Le déclassement, le pouvoir d'achat et les services publics qui s'étiolent. Les retraités rencontrés sont sensibles à cette actualité régionale qui parle régulièrement des services hospitaliers à l'arrêt - ou régulés. À cela s'ajoutent les déserts médicaux, ou l'incapacité à trouver des aides à domicile.

Dans le pays d'Auray, comme ailleurs en Bretagne, les médecins généralistes ne prennent plus de nouveaux patients. Les spécialistes n'en prenaient déjà plus depuis longtemps et il faut attendre 9 à 12 mois pour un rendez-vous de dentiste.

"Une des principales difficultés que rencontrent nos aînés, c'est la perte d'autonomie", explique Fabrice Robelet, le maire de Brec'h et le président de l'association des maires du Morbihan. Les babyboomers arrivent à des âges avancés et ils tombent dans la dépendance." Pour lui, il y a un manque d'attractivité des métiers du "prendre soin" et un manque de personnel pour s'occuper des séniors. Le véritable enjeu des années à venir...

"On n’a pas les mêmes préoccupations dans nos zones rurales"

"On n’a pas les mêmes ressentis ni les mêmes préoccupations dans nos zones rurales par rapport aux grandes métropoles, développe le maire. L'Immigration, ce n'est pas un sujet ici. On ne peut pas se comparer aux grandes villes."

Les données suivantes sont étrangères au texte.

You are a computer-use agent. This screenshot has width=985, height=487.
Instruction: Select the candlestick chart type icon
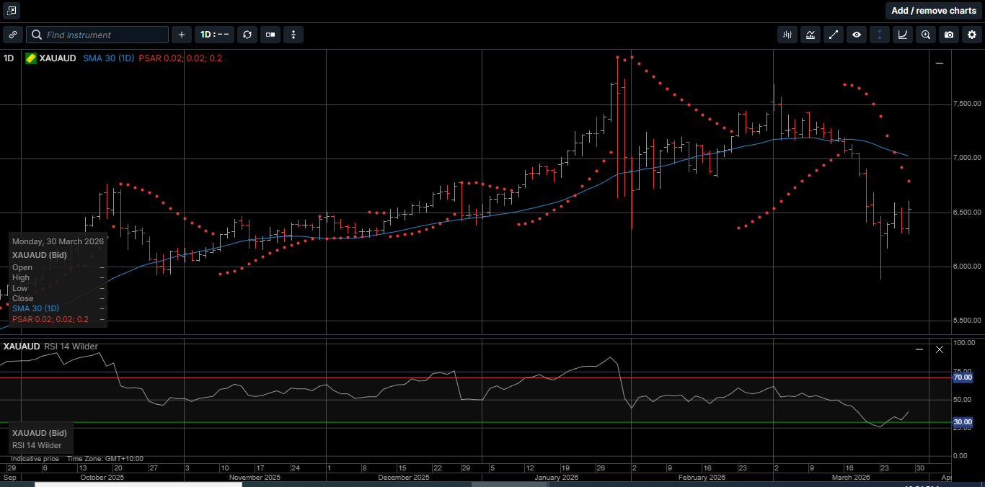pos(787,34)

Pour lui, la crise des gilets jaunes avait déjà révélé les inquiétudes de la ruralité notamment sur "le désengagement des services de l'état. Les candidats du RN jouent sur cette tendance-là. Le manque de service de l'état, le pouvoir d'achat, le passage de la réforme des retraites." Le score du RN sur sa commune ? "Préoccupant mais on l'a vu venir."